The College of Journalism and Communications is an academic college of the University of Florida. The centerpiece of the journalism programs at UF is WUFT, which consists of both a WUFT (TV) Public Broadcasting Service (PBS) Public television and WUFT-FM NPR public radio station. The commercial broadcasting radio station, WRUF, is also one of the oldest stations in the state.

History
The college traces its origins to 1925, when the Department of Journalism was formed in Language Hall (now Anderson Hall). Orland K. "O.K." Armstrong was the first head of the department. The first three journalism degrees were awarded in 1928.

The department moved into Buckman Hall, a renovated dormitory, in 1937.

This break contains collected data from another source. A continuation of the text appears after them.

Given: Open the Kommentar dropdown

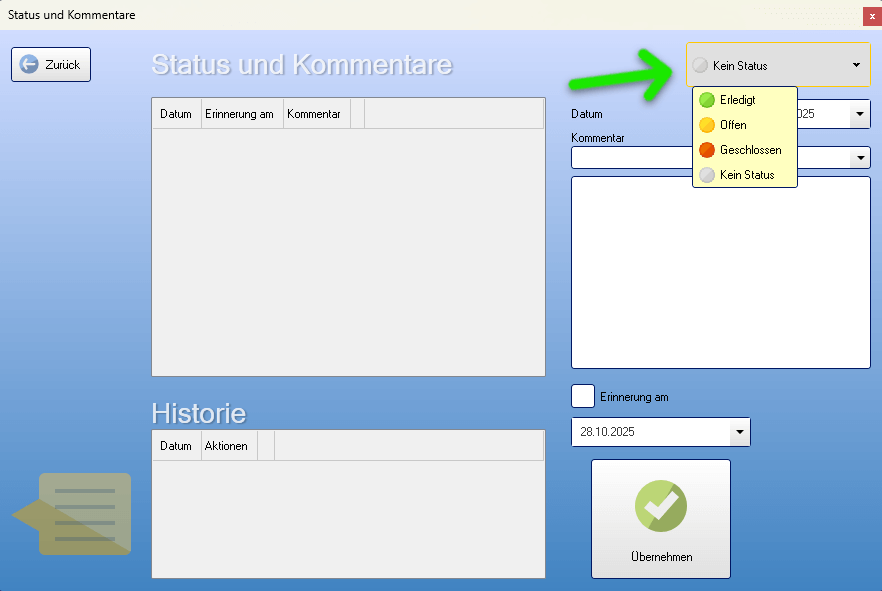Looking at the screenshot, I should point(860,157).
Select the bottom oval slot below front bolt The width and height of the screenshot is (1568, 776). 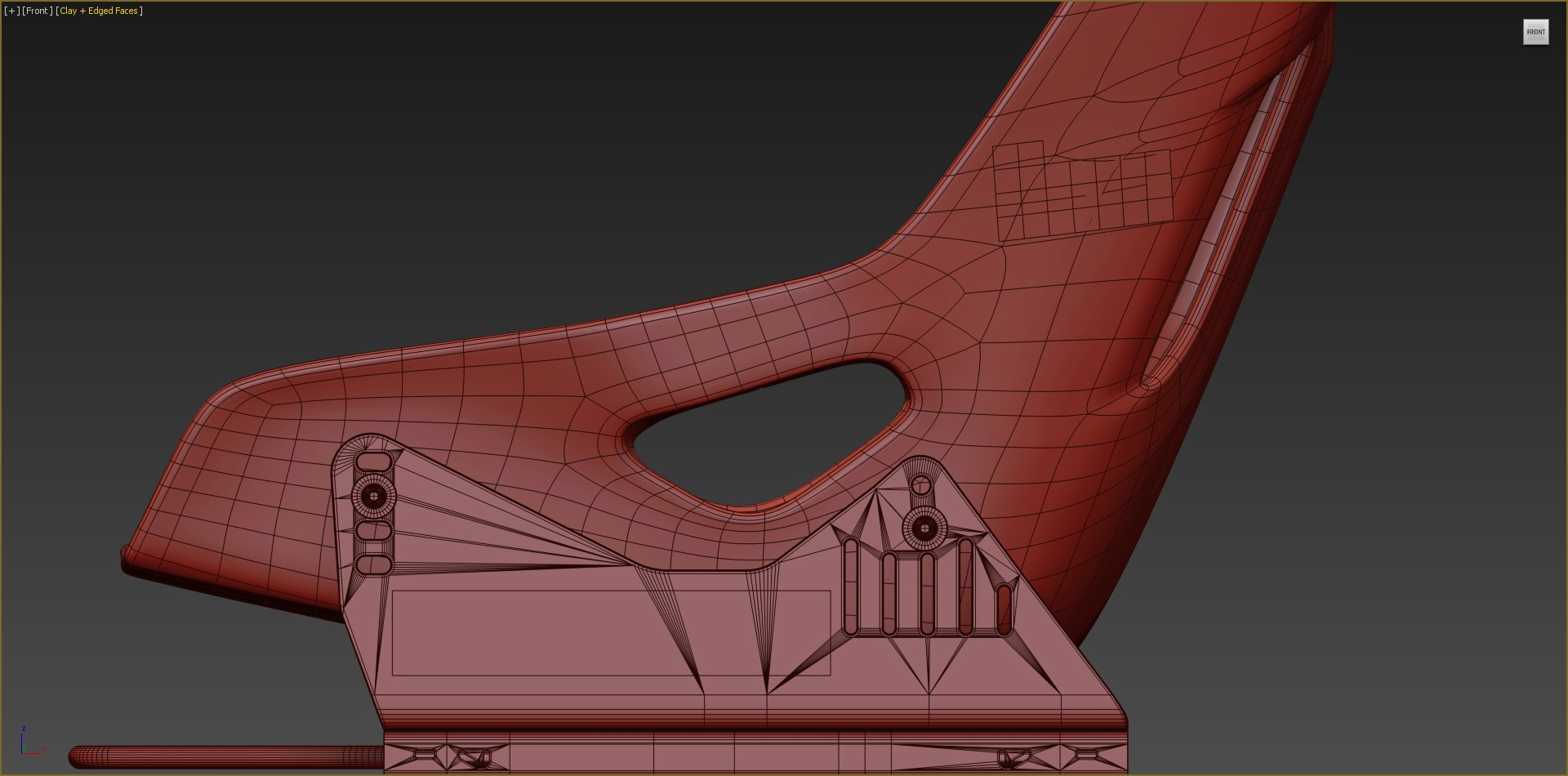click(x=374, y=564)
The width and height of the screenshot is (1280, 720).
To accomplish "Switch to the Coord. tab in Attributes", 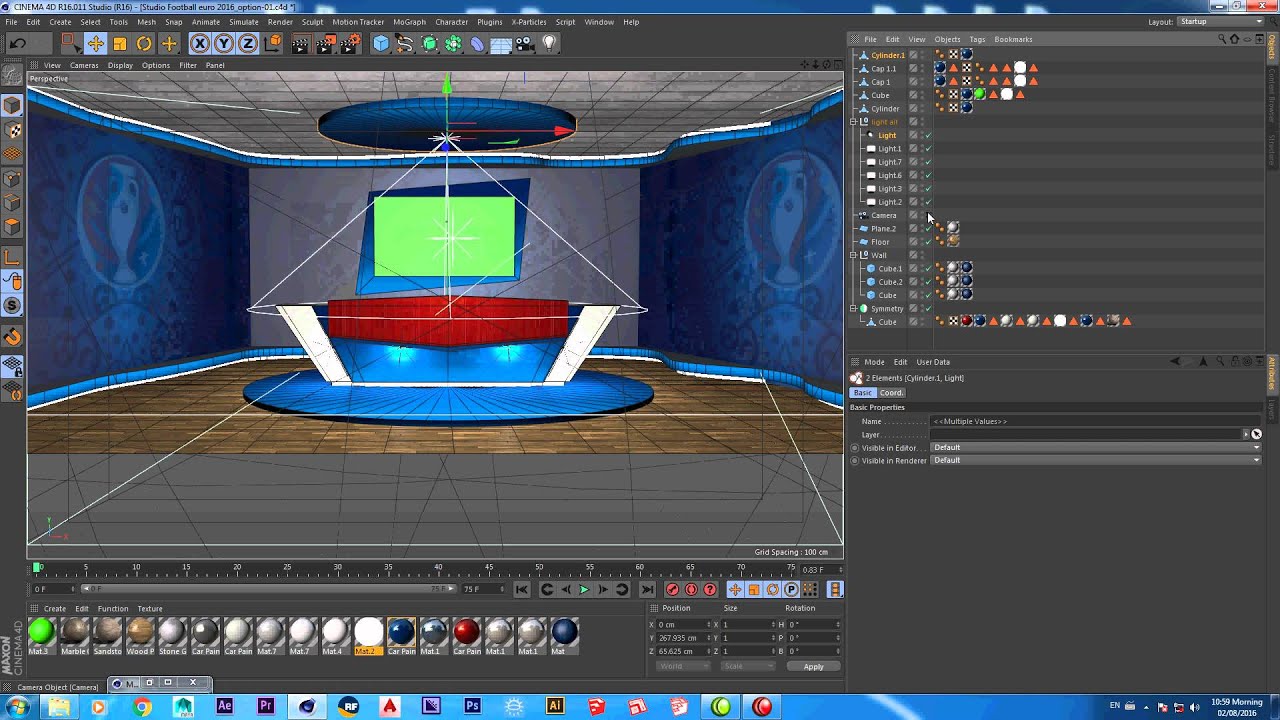I will click(891, 393).
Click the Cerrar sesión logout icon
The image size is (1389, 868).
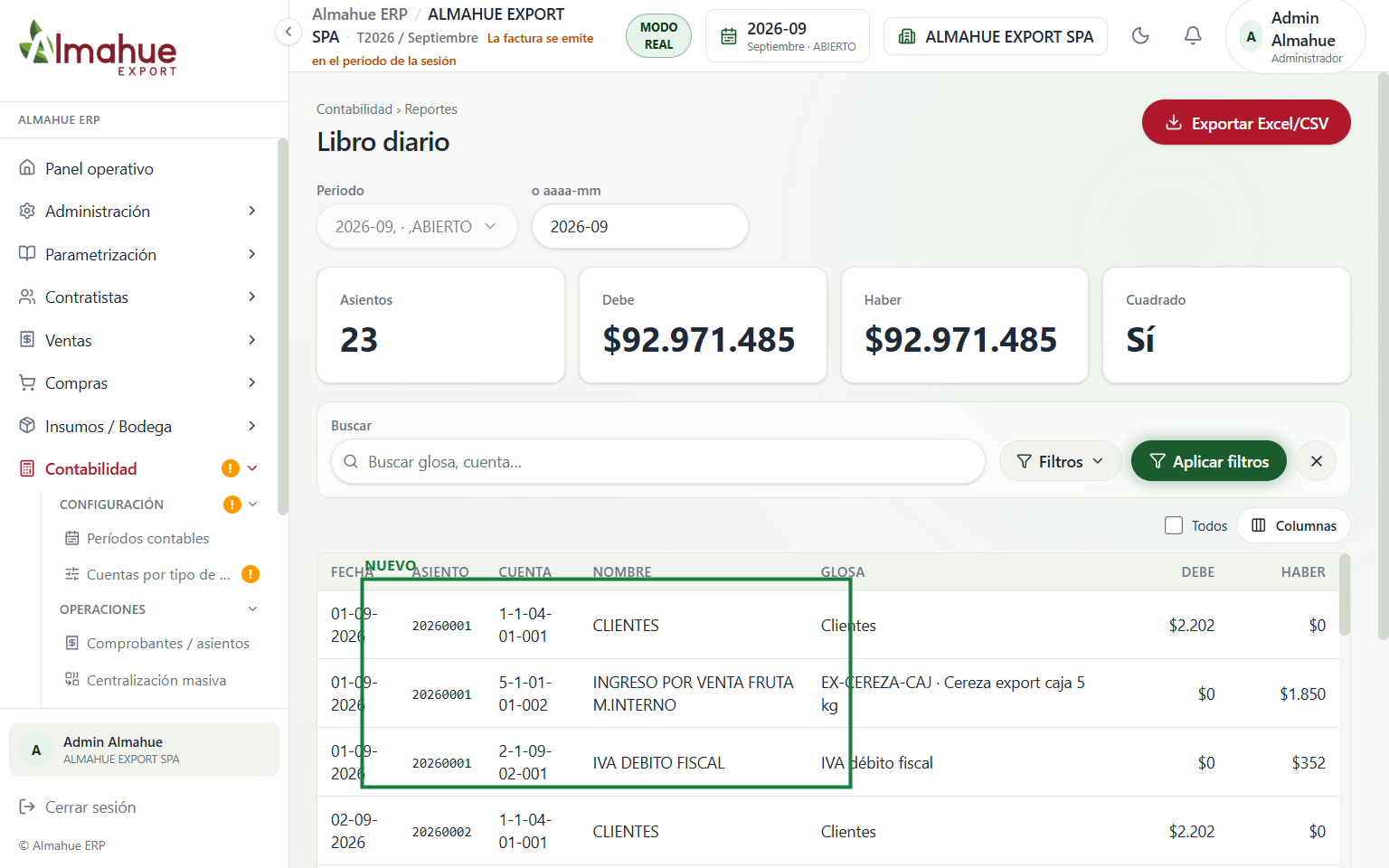point(27,807)
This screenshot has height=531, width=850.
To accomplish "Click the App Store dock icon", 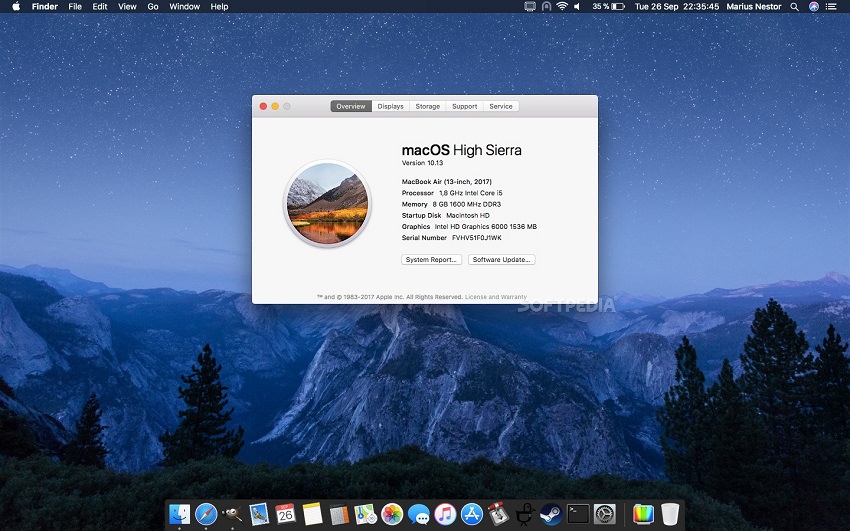I will [472, 514].

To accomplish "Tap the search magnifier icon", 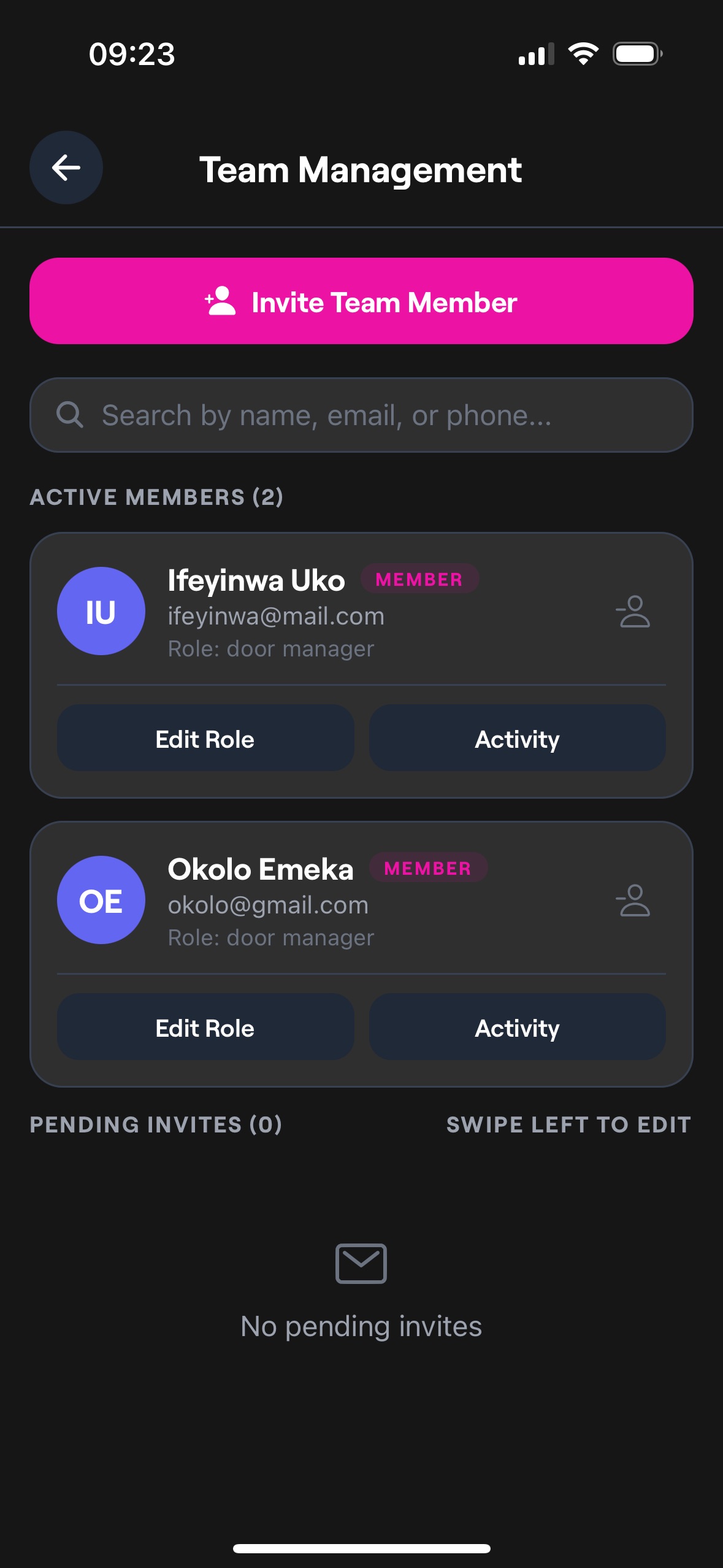I will pyautogui.click(x=70, y=415).
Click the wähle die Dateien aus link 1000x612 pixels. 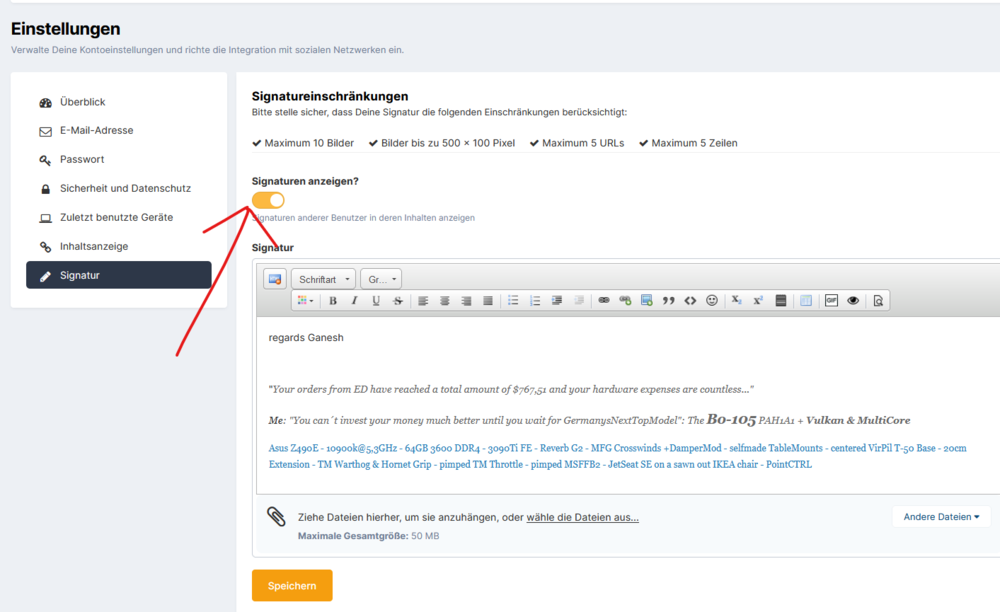(x=583, y=517)
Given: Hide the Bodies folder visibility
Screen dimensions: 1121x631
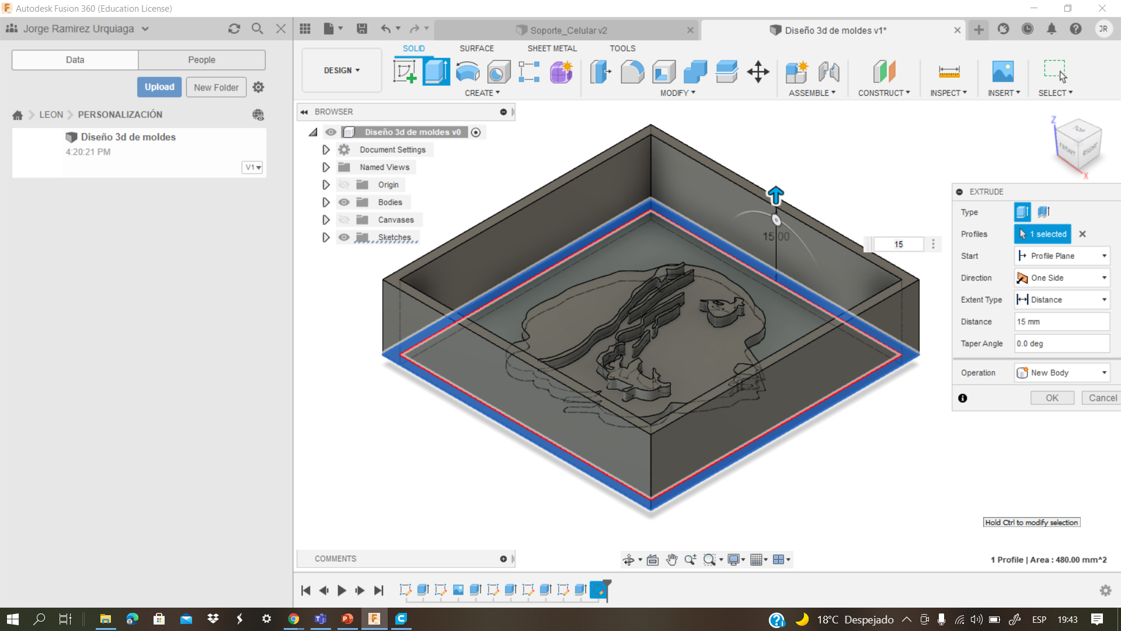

Rae O. Weimer, former managing editor at the New York City daily newspaper PM, began teaching in the Department of Journalism in 1949. In 1950, the journalism program was accredited,  although it still had only "one classroom, no equipment and only two teachers." In late 1953, broadcasting was transferred to journalism and the department became a school, the School of Journalism and Communications.

In 1967, the school became a full-fledged college. Weimer was named the first dean; the current journalism building, Weimer Hall, is named for him. 

From 1976 to 1994, Ralph Lowenstein served as dean and carried out the digital transformation of the college.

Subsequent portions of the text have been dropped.